Abstract 118: Cerebral Venous Reflux And Dilated Basal Ganglia Perivascular Space In Hypertensive Small Vessel Disease

Abstract

Background: Cerebral venous flow alterations have been considered as a contributor in white matter ischemia and cognitive impairment, but their role in small vessel disease has never been investigated. Method: 297 patients with spontaneous hypertensive intracerebral hemorrhage who underwent brain MRI were included. Presence of cerebral venous reflux (CVR) was defined as abnormal signal intensity in the dural venous sinus (cavernous, inferior petrosal, sigmoid or transverse sinus) or internal jugular vein using MR angiography (Figure). Dilated basal ganglia (BG) perivascular spaces (PVS) was defined as the number of PVS >20 or any PVS with size > 3mm in short axis (L-PVS). The association between CVR and dilated BG-PVS were evaluated in univariate and multivariable models. Stroke recurrence was also analyzed in cox regression model.
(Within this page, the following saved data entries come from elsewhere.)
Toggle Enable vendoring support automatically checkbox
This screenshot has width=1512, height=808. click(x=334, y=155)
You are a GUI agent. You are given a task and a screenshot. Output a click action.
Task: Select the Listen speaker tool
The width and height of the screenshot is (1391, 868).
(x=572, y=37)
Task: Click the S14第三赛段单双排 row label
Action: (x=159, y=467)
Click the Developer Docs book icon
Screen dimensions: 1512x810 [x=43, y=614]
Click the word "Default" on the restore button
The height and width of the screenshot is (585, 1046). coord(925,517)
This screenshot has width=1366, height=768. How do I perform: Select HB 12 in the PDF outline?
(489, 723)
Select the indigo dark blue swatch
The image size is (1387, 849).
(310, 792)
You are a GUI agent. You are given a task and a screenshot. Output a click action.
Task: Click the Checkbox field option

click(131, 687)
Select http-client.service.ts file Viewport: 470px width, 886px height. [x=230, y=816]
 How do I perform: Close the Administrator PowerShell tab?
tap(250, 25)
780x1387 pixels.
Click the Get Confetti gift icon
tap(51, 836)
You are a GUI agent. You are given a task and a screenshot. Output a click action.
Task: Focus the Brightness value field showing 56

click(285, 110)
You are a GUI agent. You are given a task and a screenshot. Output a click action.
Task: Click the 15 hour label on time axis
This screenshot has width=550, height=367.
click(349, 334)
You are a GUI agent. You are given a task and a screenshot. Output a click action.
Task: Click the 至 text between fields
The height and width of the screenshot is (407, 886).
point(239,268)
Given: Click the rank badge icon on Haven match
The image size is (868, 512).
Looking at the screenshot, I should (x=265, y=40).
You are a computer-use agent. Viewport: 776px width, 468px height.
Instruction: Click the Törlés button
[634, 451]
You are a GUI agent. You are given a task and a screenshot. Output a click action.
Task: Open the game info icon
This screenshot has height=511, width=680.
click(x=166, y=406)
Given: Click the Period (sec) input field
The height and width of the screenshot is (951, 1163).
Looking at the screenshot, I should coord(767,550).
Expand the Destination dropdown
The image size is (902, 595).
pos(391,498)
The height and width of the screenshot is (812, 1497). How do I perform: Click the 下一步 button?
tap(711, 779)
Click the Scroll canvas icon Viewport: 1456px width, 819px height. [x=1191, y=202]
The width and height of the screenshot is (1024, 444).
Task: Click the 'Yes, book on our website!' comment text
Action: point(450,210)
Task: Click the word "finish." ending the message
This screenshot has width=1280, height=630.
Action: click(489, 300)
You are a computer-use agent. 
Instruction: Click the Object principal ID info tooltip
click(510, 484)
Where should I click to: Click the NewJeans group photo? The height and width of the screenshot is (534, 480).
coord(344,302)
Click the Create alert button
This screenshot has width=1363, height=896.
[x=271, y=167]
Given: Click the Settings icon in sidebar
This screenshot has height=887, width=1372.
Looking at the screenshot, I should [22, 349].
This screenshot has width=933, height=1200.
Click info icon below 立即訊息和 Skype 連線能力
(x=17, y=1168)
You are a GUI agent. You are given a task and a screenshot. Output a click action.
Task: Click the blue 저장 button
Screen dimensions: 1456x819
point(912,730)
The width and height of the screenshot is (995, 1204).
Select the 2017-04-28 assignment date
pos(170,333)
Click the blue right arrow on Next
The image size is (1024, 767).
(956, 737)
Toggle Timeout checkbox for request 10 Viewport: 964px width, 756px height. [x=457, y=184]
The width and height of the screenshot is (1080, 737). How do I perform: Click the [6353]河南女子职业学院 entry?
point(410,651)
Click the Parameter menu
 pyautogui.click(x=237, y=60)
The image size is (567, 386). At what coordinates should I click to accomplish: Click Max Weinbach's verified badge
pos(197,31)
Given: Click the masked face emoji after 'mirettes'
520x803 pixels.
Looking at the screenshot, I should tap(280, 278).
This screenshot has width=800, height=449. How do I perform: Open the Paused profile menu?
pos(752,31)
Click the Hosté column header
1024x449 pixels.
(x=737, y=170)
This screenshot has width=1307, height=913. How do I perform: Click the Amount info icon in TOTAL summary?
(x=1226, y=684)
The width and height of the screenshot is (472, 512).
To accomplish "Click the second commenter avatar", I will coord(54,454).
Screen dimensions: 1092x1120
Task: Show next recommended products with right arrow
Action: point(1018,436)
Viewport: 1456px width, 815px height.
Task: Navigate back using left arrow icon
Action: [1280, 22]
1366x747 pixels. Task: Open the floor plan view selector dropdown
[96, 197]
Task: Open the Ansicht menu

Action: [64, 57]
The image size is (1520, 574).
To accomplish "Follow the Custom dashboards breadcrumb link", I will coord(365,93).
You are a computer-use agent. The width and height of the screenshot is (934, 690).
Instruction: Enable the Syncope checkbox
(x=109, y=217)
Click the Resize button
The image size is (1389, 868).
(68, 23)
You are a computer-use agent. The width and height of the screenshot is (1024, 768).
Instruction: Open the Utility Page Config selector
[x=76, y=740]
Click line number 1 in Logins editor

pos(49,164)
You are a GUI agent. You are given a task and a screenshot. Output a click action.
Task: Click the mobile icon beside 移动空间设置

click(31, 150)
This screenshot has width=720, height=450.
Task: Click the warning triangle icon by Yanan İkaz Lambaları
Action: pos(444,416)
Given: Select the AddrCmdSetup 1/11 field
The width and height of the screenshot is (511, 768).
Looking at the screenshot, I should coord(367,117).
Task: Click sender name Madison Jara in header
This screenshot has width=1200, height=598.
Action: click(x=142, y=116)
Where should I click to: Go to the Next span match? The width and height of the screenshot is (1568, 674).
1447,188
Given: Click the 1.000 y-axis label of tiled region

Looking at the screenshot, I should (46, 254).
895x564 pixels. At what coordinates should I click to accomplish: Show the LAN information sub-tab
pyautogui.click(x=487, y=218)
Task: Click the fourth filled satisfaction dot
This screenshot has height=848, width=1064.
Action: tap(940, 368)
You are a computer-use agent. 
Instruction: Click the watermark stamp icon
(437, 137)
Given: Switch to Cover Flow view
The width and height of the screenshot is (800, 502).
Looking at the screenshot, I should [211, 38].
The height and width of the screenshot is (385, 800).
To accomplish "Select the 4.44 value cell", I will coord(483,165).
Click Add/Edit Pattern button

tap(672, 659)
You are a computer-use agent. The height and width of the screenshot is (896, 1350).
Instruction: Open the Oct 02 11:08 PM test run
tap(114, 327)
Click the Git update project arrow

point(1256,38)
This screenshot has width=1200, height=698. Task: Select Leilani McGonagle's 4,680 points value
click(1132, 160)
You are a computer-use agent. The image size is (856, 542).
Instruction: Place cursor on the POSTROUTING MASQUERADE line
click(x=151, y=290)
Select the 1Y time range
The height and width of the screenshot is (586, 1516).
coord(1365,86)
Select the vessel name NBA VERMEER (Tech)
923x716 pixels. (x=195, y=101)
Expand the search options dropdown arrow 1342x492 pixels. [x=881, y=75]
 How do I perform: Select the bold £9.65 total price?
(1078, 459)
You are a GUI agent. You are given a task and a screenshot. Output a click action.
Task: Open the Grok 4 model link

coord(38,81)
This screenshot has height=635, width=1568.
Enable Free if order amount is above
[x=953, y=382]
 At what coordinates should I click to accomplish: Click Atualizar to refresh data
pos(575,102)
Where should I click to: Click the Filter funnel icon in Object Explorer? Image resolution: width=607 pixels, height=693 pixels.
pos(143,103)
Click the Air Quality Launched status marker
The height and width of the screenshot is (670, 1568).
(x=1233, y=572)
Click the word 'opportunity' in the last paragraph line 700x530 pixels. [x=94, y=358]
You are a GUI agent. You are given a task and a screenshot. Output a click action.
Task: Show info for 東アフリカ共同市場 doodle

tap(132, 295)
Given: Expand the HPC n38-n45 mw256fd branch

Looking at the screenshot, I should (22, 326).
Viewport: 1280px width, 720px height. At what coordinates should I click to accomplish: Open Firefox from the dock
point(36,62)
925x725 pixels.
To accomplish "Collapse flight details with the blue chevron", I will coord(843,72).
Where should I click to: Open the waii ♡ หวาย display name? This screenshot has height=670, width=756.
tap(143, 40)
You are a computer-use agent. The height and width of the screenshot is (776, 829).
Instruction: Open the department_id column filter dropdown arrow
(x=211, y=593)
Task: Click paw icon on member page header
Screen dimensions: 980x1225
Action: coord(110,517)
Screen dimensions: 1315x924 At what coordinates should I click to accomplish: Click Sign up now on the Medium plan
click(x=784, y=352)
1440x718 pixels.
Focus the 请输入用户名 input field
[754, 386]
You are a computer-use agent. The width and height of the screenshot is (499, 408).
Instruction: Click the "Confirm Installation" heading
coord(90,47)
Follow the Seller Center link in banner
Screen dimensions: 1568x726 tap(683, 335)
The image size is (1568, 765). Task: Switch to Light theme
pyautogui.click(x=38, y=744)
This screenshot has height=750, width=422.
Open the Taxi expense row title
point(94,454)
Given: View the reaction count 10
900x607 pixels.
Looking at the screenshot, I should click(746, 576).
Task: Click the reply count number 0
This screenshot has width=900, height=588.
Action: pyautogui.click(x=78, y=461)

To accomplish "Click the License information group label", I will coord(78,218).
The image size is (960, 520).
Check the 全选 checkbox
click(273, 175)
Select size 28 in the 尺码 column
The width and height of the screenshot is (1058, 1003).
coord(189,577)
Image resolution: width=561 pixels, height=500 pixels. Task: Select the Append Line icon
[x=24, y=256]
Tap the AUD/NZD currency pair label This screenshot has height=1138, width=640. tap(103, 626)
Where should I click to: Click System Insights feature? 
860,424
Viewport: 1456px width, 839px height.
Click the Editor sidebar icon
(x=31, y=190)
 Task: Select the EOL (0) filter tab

Results: Compared to patients without CVR, patients with CVR (n=37, 12,5%) had similar demographics, but showed a trend toward more severe SVD markers including microbleeds, white matter hyperintensities and lacunes. In addition, presence of CVR is significantly associated with dilated BG-PVS (BG-PVS > 20, 62.2% vs. 34.6%, P = 0.002; L-PVS, 48.6% vs. 18.8%, P < 0.001). In multivariable model, the presence of CVR remained independently associated with dilated BG-PVS (odds ratio 4.03 [1.68-9.68], p=0.002) after adjustment for age and other SVD markers. In cox model, CVR predicts higher risk of stroke recurrence independent of conventional SVD markers (odds ratio 2.32 [1.00-5.34], P = 0.049). Conclusion: We demonstrated a close relationship between CVR and dilated BG PVS, suggesting the potential role of venous drainage dysfunction in the formation of enlargement of PVS in hypertensive SVD.